Even those who support increasing funding to NJ Transit weren’t fully on board, questioning the need for recently announced fare and toll hikes to proceed if lawmakers approve Murphy’s proposed corporate transit tax. Members of Make the Road New Jersey rallied outside of the Statehouse ahead of Murphy’s budget address to demand the corporate surtax be restored and urge policymakers to quit relying on the working class to fix their funding woes.
“Governor Murphy also made an important first step in preserving public transit service in our state by proposing a new, dedicated funding source for NJTransit. However, more must still be done to head off an unwise proposed fare increase that threatens to drive cars back onto the roads and increase congestion even as the agency is trying to recover from the impact of the COVID-19 pandemic,” said Ed Potosnak, executive director of the New Jersey League of Conservation Voters.
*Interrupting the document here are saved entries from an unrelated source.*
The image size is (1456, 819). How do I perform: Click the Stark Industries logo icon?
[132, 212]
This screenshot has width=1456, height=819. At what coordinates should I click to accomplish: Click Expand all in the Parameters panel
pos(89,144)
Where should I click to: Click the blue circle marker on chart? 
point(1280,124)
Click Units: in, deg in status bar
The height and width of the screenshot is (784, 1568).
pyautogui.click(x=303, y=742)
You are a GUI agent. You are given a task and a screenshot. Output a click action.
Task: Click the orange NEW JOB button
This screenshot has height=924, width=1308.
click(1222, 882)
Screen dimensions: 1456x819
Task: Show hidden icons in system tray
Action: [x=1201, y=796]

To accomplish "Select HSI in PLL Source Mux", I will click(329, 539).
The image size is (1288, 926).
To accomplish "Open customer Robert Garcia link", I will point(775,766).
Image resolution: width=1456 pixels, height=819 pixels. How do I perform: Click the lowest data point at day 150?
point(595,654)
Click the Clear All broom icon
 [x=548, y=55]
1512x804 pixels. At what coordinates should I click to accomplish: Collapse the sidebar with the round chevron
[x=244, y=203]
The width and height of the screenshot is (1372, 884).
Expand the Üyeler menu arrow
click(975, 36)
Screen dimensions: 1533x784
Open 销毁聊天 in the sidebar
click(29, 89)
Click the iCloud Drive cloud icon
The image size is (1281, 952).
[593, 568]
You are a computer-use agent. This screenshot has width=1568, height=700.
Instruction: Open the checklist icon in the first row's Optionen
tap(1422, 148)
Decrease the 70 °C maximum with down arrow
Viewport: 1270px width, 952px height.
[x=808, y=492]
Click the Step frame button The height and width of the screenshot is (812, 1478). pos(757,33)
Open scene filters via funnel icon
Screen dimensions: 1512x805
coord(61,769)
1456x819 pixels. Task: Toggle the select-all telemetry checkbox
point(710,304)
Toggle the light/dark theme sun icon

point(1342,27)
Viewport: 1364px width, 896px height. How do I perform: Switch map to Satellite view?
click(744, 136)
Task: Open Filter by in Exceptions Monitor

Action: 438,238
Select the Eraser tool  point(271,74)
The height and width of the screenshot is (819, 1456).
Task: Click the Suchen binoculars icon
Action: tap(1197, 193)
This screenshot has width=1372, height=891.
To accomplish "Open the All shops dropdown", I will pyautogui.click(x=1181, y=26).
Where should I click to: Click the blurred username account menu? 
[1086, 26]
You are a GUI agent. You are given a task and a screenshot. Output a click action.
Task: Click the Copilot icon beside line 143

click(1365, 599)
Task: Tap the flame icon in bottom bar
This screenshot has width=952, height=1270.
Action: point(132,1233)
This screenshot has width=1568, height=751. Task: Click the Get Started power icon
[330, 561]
Zoe Baldwin, New Jersey director of the Regional Plan Association, called Murphy’s proposal “kind of a Catch-22.”
“NJ Transit is finally getting the dedicated, recurring source of funding it desperately needs, but riders are still left holding the bag as the state continues to advance unnecessarily high fare increases,” Baldwin said.
Still, Nicole Rodriguez, president of progressive think tank New Jersey Policy Perspective, pointed out that big corporations rely on the state’s infrastructure to generate their profits.
“In this current era of rising inequality, if corporations are going to swallow a lion’s share of economic growth, they shouldn’t expect to pay less in taxes and have working families make up the difference,” Rodriguez said.